同时，这一时期的安全服务体系也将咨询设计、可管理安全服务、教育与培训、安全能力评价以及安全研究等主要的服务领域进行了更加模块化的设计，形成了更加清晰的客户服务全景。参考IT服务领域的成熟经验，绿盟科技安全服务也引入了“服务产品化”的概念，即基于安全服务研发和交付的同时性，快速构建创新服务的体验原型，实现安全服务能力端到端的交付与快速复制。

随着2014年绿盟科技在深交所上市，在原有优势的基础上，对安全研究领域加大投入，分别在物联网、云计算与虚拟化、数据智能等前沿领域成立了独立实验室，并且发布了智慧安全2.0战略，正式启动基于“云地人机”的安全运营战略转型之路。服务业务也开始走向海外市场，其中具有代表性的包括在海外陆续建立的云清洗中心CloudDPS等服务能力建设。

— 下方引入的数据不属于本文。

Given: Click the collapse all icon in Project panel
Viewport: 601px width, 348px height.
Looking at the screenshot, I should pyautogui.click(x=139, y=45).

这一时期，合规与治理的外部政策环境出现了里程碑式的根本变化，随着《网络安全法》、欧盟《通用数据保护条例》（简称GDPR）等法律的相继发布和实施，资产保护的视角从聚焦服务器资产和人员资产逐步转向关注全生命周期的数据资产。从这两年网络安全大会RSAC创新沙箱环节的评选就可见一斑，数据和隐私成为新的行业热点，一批相关领域初创公司（2020年的创新沙箱得奖者Securiti.ai就是典型代表）开始涌现。在数据和隐私这条安全新赛道上，绿盟科技及时面向客户群体启动了针对GDPR以及《网络安全法》的政策解读，并第一时间面向具有跨境业务的客户提供GDPR咨询服务，从人员、流程、技术和隐私治理等多角度出发，督促企业尽快符合GDPR的要求，成为最早拥抱数据和隐私领域的国内主流安全服务商。

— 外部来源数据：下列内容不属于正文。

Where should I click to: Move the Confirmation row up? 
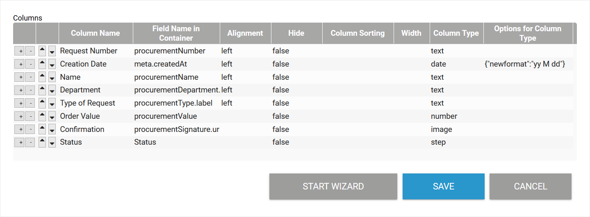(x=42, y=129)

在对抗领域，在“震网”Stuxnet时期初露端倪的APT攻击以及全球网络战逐步成为安全的新兴驱动力。在此背景下，国家也对关键信息基础设施保护提出了更高的要求，评估服务在作为不可替代的基础服务的同时，更具对抗性和协同效果的评估服务如红队/蓝队（RedTeam/BlueTeam）服务作为增性型服务开始出现。为应对对抗升级，绿盟科技通过建立专业的红队和蓝队，将攻防能力、设备防护与运营能力，分别从红蓝两方的视角面向企业客户提供对抗服务，从而确保关键信息基础设施在运行过程中，可以实现情报能力、事件响应能力和对抗性能力的协同运营。

回顾绿盟科技安全服务体系的演进过程，其核心驱动力始终是以风险管理、合规驱动以及新技术领域或新攻击面为导向，进行全生命周期管理的服务理念，姑且称之为安全服务体系1.0。基于这一理念，绿盟科技认为构建一个成熟的安全服务体系的基础要素包括服务主张、核心能力、体系化和标准化能力以及持续运营能力。那么，面向未来安全服务业务领域，进行2.0版本的服务体系升级，需要哪些变革呢？

1.逐步改变以产品和服务为触点的模式，将用户视作安全能力运营中的监测点，通过辅助用户闭环运营来驱使安全能力的提升。

2.服务能力从依托专家和积累经验的异质性交付，变为以知识管理为前提，依托高效能平台工具，将安全能力传递给用户并构建有效的运营机制。

3.安全人才从单一的攻防型人才强势需求，走向细分岗位横纵拉通、高效协作的复合型需求。安全服务体系2.0将出现能力团队、运营团队、服务方案设计团队以及专项业务纵向指导团队，实现了从需求到建设，再到运营的立体架构。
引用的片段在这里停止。